According to the report from Jerusalem, Jewish Agency Executive chairman Leon Dulzin sent a cable last Tuesday to Fisher, asking him to convene a meeting of American Jewish leaders who are serving on a special committee formed to seek to reduce the dropout rate of Soviet Jews — Jews who, once reaching Vienna, decide to continue on to countries other than Israel.
In his statement to the JTA, Fisher sold he expected to call a meeting of that committee very shortly but he added that statements of the nature of those made by Levinsky and Dulzin as to what the American Jewish community “should do about dropouts are divisive and not helpful to efforts to try to solve the problem.”

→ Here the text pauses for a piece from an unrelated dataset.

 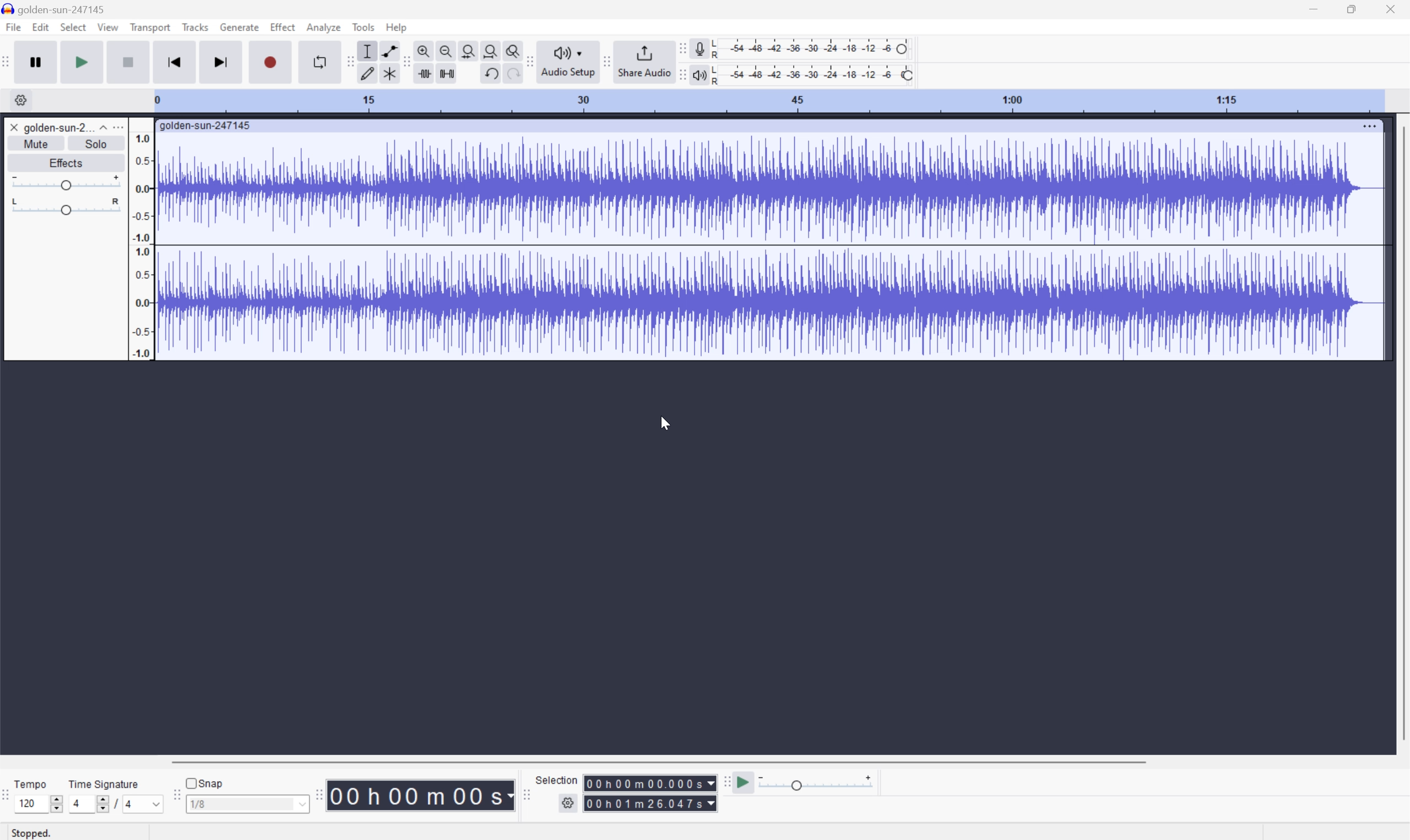 What do you see at coordinates (109, 28) in the screenshot?
I see `View` at bounding box center [109, 28].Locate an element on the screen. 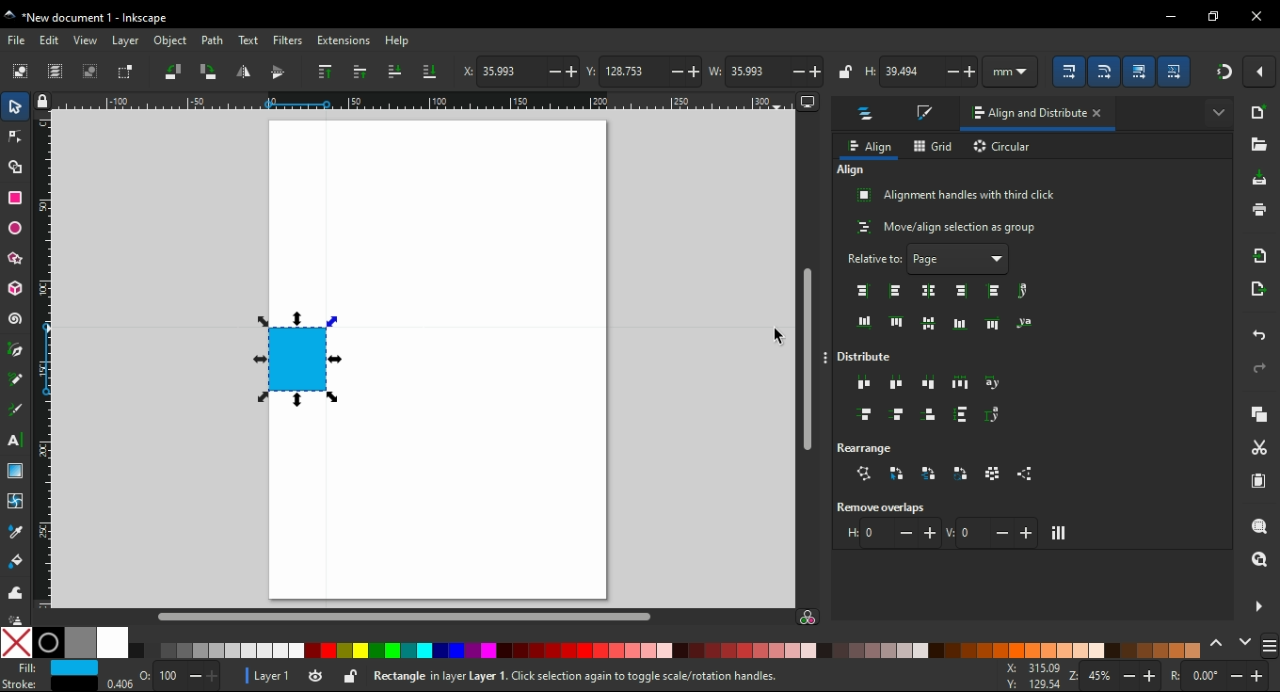 This screenshot has width=1280, height=692. spray tool is located at coordinates (18, 616).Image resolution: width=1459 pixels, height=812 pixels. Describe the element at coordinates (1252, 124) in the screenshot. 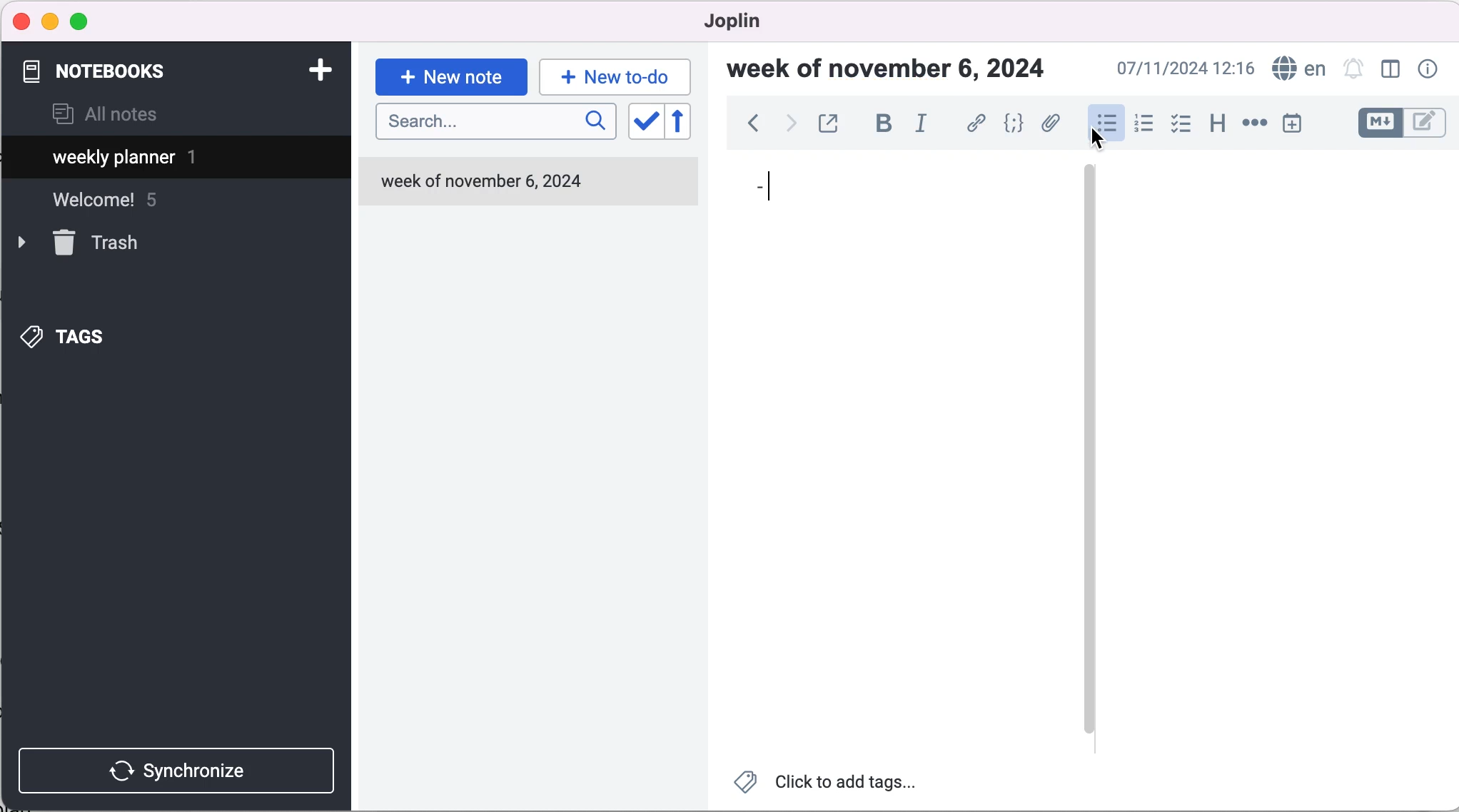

Fisher also said that the American Jewish community “has made strides on this problem” by reducing the cost of settlement of the Soviet Jews and that “one must understand that statements from Israel on an American Jewish community problem do not help the process.” He said again all parties concerned were trying to work out a policy to encourage Soviet Jewish migration to Israel. Fisher said he had sent a cable to Levinsky and Dulzin expressing those views.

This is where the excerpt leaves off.